I was reading an article the other day that was talking about the Coast Guard. They mentioned Alexander Hamilton, who founded the Coast Guard, and I immediately started grinning, as if they had mentioned a friend of mine. This is a several-hundred-something year old dead guy, and I felt proud to see him in an article.
4. You contemplate selling your organs so you can go see it.
When you’re a writer, you usually have to google some weird things. I’m always afraid that if the authorities went through my internet history, I’d be suspected of murder (How can I tell them that I needed information about poison for a story?) But even I felt as though I had reached a new low when I googled which organs weren’t necessary to survive/how much I could sell them off for. For reference, a Hamilton ticket costs somewhere between $600-$2000 dollars. Apparently you can make about $24,000 dollars off of selling eggs, meaning you could go see Hamilton a few times. I checked out this link. I don’t condone this at all (mostly).
5. You realize you may never accomplish as much in life as Alexander Hamilton.
Alexander Hamilton worked his way up from being an immigrant orphan to being one of the most important figures in American history, and founded the National Bank, the Coast Guard and the New York Post. His legacy is incredibly important to the United States, and Hamilton does a great job of highlighting that. Especially during “Non Stop”, when Burr mentions that Hamilton writes 51 essays for the federalist papers, I think to myself “Damn, what I am doing with my life?”
6. You email your high school history teacher to ask if they've listened to Hamilton.
I’m so desperate for people to talk to about Hamilton that I recently emailed up my high school history teacher, asking him if he’d listened to Hamilton (he actually showed us Lin Manuel Miranda’s original rap during class at one point). It wasn’t news to him-- he had apparently been following the shows production and had gotten the soundtrack right after it came out. You know you’ve got it bad when you’re emailing your teachers from junior year of high school.
7. You want to sing along...but then you realize you can't rap.
It’s always fun to sing along to musicals. Even if you aren’t good at singing. However, Hamilton brings a challenge to the table-- rapping. I wouldn’t call myself a superstar singer, but I can carry a tune and stay on beat. Trying to rap, however, is completely different. Have you tried singing along to Guns and Ships?

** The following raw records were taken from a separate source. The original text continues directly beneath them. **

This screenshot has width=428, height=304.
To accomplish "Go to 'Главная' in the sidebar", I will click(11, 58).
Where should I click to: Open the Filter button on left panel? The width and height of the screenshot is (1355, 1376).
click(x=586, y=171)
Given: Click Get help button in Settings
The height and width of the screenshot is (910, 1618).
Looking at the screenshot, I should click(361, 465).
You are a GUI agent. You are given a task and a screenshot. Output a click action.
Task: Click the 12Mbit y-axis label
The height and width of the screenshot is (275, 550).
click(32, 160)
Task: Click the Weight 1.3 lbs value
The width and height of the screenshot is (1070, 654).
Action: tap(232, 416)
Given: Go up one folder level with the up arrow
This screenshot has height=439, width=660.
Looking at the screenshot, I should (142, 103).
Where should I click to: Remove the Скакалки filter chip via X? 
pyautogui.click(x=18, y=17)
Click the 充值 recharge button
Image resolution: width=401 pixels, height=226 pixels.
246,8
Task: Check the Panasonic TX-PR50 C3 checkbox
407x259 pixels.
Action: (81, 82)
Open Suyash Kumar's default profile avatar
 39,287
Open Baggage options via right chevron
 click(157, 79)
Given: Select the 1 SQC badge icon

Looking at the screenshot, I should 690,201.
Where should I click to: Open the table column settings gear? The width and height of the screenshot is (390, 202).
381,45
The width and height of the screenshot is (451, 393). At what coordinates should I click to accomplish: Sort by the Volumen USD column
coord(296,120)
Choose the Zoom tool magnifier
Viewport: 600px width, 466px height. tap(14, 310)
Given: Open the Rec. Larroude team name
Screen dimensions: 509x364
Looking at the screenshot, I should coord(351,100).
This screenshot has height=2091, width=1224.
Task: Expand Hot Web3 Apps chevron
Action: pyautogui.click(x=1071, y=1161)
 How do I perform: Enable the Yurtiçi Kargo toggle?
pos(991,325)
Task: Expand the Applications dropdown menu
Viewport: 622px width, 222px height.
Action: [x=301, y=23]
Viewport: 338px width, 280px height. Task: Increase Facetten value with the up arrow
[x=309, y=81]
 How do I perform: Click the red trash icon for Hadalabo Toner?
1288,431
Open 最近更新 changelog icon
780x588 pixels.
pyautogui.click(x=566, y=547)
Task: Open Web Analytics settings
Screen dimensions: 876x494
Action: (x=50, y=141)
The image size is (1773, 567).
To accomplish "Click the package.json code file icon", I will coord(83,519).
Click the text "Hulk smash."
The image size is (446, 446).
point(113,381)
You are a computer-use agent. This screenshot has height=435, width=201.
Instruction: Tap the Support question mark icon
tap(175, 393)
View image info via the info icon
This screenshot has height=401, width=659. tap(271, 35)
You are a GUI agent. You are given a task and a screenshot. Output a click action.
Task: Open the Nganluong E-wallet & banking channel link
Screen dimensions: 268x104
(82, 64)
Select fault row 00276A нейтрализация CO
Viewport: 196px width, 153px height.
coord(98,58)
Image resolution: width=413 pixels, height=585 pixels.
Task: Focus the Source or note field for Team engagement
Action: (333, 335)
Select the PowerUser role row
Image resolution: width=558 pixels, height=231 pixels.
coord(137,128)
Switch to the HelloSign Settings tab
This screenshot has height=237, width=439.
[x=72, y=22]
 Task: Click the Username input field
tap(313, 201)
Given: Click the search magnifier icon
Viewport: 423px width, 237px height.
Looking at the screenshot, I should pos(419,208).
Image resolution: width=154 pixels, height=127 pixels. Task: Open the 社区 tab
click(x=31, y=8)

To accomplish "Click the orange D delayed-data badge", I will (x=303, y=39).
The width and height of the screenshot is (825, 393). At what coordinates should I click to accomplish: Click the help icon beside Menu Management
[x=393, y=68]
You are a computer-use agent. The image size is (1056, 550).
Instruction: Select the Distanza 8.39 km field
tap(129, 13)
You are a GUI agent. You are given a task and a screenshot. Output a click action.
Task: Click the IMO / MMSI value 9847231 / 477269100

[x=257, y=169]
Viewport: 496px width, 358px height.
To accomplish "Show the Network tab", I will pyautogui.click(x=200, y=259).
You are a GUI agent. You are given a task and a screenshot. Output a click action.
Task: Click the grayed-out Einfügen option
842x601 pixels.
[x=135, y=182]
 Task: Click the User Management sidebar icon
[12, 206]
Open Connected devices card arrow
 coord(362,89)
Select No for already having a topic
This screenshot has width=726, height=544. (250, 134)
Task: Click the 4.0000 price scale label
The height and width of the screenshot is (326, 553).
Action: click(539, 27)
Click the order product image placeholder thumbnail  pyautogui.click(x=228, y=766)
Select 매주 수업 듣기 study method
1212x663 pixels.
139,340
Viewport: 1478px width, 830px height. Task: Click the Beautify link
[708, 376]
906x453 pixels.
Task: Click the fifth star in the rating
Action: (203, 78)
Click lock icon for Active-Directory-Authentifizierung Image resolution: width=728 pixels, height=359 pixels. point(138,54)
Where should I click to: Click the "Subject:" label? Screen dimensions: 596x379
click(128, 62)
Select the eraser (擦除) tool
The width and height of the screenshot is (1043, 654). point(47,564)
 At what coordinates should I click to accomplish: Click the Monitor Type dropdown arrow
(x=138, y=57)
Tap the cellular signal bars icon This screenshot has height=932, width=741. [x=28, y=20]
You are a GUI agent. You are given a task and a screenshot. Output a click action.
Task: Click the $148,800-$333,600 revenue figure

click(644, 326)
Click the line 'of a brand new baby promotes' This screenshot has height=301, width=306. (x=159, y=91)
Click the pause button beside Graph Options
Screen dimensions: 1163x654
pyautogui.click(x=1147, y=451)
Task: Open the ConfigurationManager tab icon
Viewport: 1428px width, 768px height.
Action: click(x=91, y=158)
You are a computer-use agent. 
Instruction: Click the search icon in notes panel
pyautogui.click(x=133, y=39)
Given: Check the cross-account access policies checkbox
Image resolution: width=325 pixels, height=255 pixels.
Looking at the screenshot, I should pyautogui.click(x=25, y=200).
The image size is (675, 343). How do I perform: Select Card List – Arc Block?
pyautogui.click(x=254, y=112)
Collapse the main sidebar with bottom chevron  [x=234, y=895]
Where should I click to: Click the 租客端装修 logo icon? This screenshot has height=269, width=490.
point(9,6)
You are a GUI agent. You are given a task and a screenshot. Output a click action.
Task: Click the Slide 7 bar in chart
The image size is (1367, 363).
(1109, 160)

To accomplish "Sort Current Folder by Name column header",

That song is incredibly fast-- in fact, at one point Daveed Diggs is singing nineteen words in three seconds, making it the fastest musical song ever. I can get up to “making the redcoats redder with bloodstains” and then I just can’t go on.
8. You start to associate Hamilton lyrics with other pieces of media.
I was watching the new Star Wars movie the other day, and I kept thinking to myself “Man, the lyrics to The World Was Wide Enough where Burr says ‘Now I’m in the Villain in your history...history paints me and all my mistakes' really fits Darth Vader incredibly well.” Hamilton lyrics work. with. everything.
9. Every car ride becomes a one-person rendition of Hamilton.
Don’t hand me the aux cord. Just don’t do it. Also, do you know how hard it is to sing all of the parts in the opening number by yourself?
10. You purposefully ask for change in 10's.
I’ve done this in the past. I asked for change for a twenty, and was asked if I wanted it in 10’s or 5’s. I didn’t even have to think about it. Which, in my case, was rather stupid of me, since having fives would be much more convenient. I wanted to see his face!
If you've found yourself relating to any of the things above, it may be time to stop listening to Hamilton (you could...take a break!). Or not. I'm probably not going to.